• _YOUR OBJECTIVE_
Please reproduce each of the following entries exactly.

---------- AVAILABLE DATA

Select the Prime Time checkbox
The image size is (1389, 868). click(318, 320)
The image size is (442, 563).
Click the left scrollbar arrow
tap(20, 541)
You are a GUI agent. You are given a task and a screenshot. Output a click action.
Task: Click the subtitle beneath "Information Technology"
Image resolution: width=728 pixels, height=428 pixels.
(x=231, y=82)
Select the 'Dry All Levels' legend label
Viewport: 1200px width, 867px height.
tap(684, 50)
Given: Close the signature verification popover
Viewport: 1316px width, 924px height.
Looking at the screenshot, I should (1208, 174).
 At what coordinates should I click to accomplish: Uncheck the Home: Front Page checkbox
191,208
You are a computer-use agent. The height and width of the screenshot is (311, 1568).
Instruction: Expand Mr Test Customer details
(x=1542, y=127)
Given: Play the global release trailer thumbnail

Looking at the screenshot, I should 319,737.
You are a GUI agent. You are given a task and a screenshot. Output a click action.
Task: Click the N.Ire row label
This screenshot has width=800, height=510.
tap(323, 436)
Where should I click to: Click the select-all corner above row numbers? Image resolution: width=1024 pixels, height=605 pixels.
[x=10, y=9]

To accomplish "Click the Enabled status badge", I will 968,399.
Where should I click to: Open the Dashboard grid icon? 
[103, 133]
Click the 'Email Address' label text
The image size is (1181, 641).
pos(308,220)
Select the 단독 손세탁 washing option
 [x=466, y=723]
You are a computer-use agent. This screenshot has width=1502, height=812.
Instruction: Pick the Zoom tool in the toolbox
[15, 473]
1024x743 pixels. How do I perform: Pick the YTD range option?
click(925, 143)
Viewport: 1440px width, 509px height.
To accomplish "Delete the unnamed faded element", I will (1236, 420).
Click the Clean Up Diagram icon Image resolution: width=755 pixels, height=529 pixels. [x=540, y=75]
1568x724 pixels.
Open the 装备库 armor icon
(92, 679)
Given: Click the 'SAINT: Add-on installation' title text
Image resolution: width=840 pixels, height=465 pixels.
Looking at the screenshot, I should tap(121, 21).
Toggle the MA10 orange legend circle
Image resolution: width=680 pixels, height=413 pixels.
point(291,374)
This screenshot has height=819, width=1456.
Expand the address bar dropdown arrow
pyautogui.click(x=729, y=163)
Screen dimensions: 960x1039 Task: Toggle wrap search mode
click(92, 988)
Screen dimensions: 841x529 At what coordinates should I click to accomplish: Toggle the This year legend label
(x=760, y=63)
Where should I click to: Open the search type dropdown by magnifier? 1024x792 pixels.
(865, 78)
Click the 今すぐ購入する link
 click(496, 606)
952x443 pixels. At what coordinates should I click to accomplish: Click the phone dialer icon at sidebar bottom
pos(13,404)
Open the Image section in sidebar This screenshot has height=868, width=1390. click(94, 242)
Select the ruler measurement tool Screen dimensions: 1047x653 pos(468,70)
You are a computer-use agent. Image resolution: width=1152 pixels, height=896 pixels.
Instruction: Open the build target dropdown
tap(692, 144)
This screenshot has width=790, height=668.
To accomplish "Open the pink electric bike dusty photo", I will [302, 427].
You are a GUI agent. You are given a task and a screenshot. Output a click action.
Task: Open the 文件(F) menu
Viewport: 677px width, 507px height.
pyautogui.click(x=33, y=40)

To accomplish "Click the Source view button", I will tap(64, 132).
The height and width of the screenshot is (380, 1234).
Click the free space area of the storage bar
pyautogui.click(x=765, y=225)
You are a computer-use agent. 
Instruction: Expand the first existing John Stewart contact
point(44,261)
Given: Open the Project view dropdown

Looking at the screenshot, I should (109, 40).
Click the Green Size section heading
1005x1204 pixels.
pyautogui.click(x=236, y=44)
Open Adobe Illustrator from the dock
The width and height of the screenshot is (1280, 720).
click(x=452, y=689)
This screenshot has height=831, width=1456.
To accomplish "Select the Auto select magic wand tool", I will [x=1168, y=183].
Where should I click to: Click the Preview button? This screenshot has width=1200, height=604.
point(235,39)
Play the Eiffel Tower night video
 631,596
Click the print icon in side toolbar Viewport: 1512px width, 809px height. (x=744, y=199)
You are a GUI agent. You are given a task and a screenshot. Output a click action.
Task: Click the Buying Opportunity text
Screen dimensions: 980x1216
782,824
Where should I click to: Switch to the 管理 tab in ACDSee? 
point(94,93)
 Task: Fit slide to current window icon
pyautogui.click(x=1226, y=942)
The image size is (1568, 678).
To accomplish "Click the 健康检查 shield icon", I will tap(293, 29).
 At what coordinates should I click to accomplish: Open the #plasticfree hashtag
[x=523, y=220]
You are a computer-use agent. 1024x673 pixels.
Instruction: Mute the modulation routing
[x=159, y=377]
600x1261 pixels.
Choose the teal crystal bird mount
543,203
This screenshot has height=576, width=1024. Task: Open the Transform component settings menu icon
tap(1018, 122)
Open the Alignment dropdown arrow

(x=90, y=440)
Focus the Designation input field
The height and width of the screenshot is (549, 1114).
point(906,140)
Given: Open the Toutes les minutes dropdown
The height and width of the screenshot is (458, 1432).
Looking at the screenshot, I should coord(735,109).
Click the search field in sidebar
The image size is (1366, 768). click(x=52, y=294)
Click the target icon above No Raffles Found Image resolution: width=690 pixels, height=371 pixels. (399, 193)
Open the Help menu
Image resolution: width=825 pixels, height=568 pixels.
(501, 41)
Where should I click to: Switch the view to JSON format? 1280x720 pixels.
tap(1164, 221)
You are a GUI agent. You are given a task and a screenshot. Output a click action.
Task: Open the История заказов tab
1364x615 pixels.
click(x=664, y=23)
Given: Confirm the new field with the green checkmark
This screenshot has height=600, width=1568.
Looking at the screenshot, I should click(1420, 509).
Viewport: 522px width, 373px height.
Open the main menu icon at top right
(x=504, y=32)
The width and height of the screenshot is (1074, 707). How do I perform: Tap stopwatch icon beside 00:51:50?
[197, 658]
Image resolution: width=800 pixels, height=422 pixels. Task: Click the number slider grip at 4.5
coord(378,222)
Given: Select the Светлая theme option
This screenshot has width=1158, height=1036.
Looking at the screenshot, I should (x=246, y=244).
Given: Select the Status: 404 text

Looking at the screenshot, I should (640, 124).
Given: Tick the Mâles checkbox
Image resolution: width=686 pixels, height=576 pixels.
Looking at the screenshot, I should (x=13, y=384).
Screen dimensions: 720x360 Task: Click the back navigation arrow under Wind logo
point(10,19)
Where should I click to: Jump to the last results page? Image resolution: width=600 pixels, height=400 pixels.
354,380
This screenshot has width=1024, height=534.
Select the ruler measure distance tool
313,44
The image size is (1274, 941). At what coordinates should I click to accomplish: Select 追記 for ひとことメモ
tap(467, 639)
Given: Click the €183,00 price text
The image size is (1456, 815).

--------------------

• _EXERCISE RESULT_
Select the Prime Time checkbox
The image size is (1389, 868). click(318, 320)
The image size is (442, 563).
Click the left scrollbar arrow
tap(20, 541)
You are a GUI agent. You are given a task and a screenshot. Output a click action.
Task: Click the subtitle beneath "Information Technology"
Image resolution: width=728 pixels, height=428 pixels.
(x=231, y=82)
Select the 'Dry All Levels' legend label
Viewport: 1200px width, 867px height.
tap(684, 50)
Given: Close the signature verification popover
Viewport: 1316px width, 924px height.
Looking at the screenshot, I should (1208, 174).
 At what coordinates should I click to accomplish: Uncheck the Home: Front Page checkbox
191,208
You are a computer-use agent. The height and width of the screenshot is (311, 1568).
Instruction: Expand Mr Test Customer details
(x=1542, y=127)
Given: Play the global release trailer thumbnail

Looking at the screenshot, I should 319,737.
You are a GUI agent. You are given a task and a screenshot. Output a click action.
Task: Click the N.Ire row label
This screenshot has width=800, height=510.
tap(323, 436)
Where should I click to: Click the select-all corner above row numbers? Image resolution: width=1024 pixels, height=605 pixels.
[x=10, y=9]

To accomplish "Click the Enabled status badge", I will 968,399.
Where should I click to: Open the Dashboard grid icon? 
[103, 133]
Click the 'Email Address' label text
The image size is (1181, 641).
pos(308,220)
Select the 단독 손세탁 washing option
 [x=466, y=723]
You are a computer-use agent. This screenshot has width=1502, height=812.
Instruction: Pick the Zoom tool in the toolbox
[15, 473]
1024x743 pixels. How do I perform: Pick the YTD range option?
click(925, 143)
Viewport: 1440px width, 509px height.
To accomplish "Delete the unnamed faded element", I will (1236, 420).
Click the Clean Up Diagram icon Image resolution: width=755 pixels, height=529 pixels. [x=540, y=75]
1568x724 pixels.
Open the 装备库 armor icon
(92, 679)
Given: Click the 'SAINT: Add-on installation' title text
Image resolution: width=840 pixels, height=465 pixels.
Looking at the screenshot, I should tap(121, 21).
Toggle the MA10 orange legend circle
Image resolution: width=680 pixels, height=413 pixels.
point(291,374)
This screenshot has height=819, width=1456.
Expand the address bar dropdown arrow
pyautogui.click(x=729, y=163)
Screen dimensions: 960x1039 Task: Toggle wrap search mode
click(92, 988)
Screen dimensions: 841x529 At what coordinates should I click to accomplish: Toggle the This year legend label
(x=760, y=63)
Where should I click to: Open the search type dropdown by magnifier? 1024x792 pixels.
(865, 78)
Click the 今すぐ購入する link
 click(496, 606)
952x443 pixels. At what coordinates should I click to accomplish: Click the phone dialer icon at sidebar bottom
pos(13,404)
Open the Image section in sidebar This screenshot has height=868, width=1390. click(94, 242)
Select the ruler measurement tool Screen dimensions: 1047x653 pos(468,70)
You are a computer-use agent. Image resolution: width=1152 pixels, height=896 pixels.
Instruction: Open the build target dropdown
tap(692, 144)
This screenshot has width=790, height=668.
To accomplish "Open the pink electric bike dusty photo", I will [302, 427].
You are a GUI agent. You are given a task and a screenshot. Output a click action.
Task: Open the 文件(F) menu
Viewport: 677px width, 507px height.
pyautogui.click(x=33, y=40)

To accomplish "Click the Source view button", I will tap(64, 132).
The height and width of the screenshot is (380, 1234).
Click the free space area of the storage bar
pyautogui.click(x=765, y=225)
You are a computer-use agent. 
Instruction: Expand the first existing John Stewart contact
point(44,261)
Given: Open the Project view dropdown

Looking at the screenshot, I should (109, 40).
Click the Green Size section heading
1005x1204 pixels.
pyautogui.click(x=236, y=44)
Open Adobe Illustrator from the dock
The width and height of the screenshot is (1280, 720).
click(x=452, y=689)
This screenshot has height=831, width=1456.
To accomplish "Select the Auto select magic wand tool", I will [x=1168, y=183].
Where should I click to: Click the Preview button? This screenshot has width=1200, height=604.
point(235,39)
Play the Eiffel Tower night video
 631,596
Click the print icon in side toolbar Viewport: 1512px width, 809px height. (x=744, y=199)
You are a GUI agent. You are given a task and a screenshot. Output a click action.
Task: Click the Buying Opportunity text
Screen dimensions: 980x1216
782,824
Where should I click to: Switch to the 管理 tab in ACDSee? 
point(94,93)
 Task: Fit slide to current window icon
pyautogui.click(x=1226, y=942)
The image size is (1568, 678).
To accomplish "Click the 健康检查 shield icon", I will tap(293, 29).
 At what coordinates should I click to accomplish: Open the #plasticfree hashtag
[x=523, y=220]
You are a computer-use agent. 1024x673 pixels.
Instruction: Mute the modulation routing
[x=159, y=377]
600x1261 pixels.
Choose the teal crystal bird mount
543,203
This screenshot has height=576, width=1024. Task: Open the Transform component settings menu icon
tap(1018, 122)
Open the Alignment dropdown arrow

(x=90, y=440)
Focus the Designation input field
The height and width of the screenshot is (549, 1114).
point(906,140)
Given: Open the Toutes les minutes dropdown
The height and width of the screenshot is (458, 1432).
Looking at the screenshot, I should coord(735,109).
Click the search field in sidebar
The image size is (1366, 768). click(x=52, y=294)
Click the target icon above No Raffles Found Image resolution: width=690 pixels, height=371 pixels. (399, 193)
Open the Help menu
Image resolution: width=825 pixels, height=568 pixels.
(501, 41)
Where should I click to: Switch the view to JSON format? 1280x720 pixels.
tap(1164, 221)
You are a GUI agent. You are given a task and a screenshot. Output a click action.
Task: Open the История заказов tab
1364x615 pixels.
click(x=664, y=23)
Given: Confirm the new field with the green checkmark
This screenshot has height=600, width=1568.
Looking at the screenshot, I should click(1420, 509).
Viewport: 522px width, 373px height.
Open the main menu icon at top right
(x=504, y=32)
The width and height of the screenshot is (1074, 707). How do I perform: Tap stopwatch icon beside 00:51:50?
[197, 658]
Image resolution: width=800 pixels, height=422 pixels. Task: Click the number slider grip at 4.5
coord(378,222)
Given: Select the Светлая theme option
This screenshot has width=1158, height=1036.
Looking at the screenshot, I should (x=246, y=244).
Given: Select the Status: 404 text

Looking at the screenshot, I should (640, 124).
Given: Tick the Mâles checkbox
Image resolution: width=686 pixels, height=576 pixels.
Looking at the screenshot, I should (x=13, y=384).
Screen dimensions: 720x360 Task: Click the back navigation arrow under Wind logo
point(10,19)
Where should I click to: Jump to the last results page? Image resolution: width=600 pixels, height=400 pixels.
354,380
This screenshot has width=1024, height=534.
Select the ruler measure distance tool
313,44
The image size is (1274, 941). At what coordinates should I click to accomplish: Select 追記 for ひとことメモ
tap(467, 639)
Given: Click the €183,00 price text
The image size is (1456, 815).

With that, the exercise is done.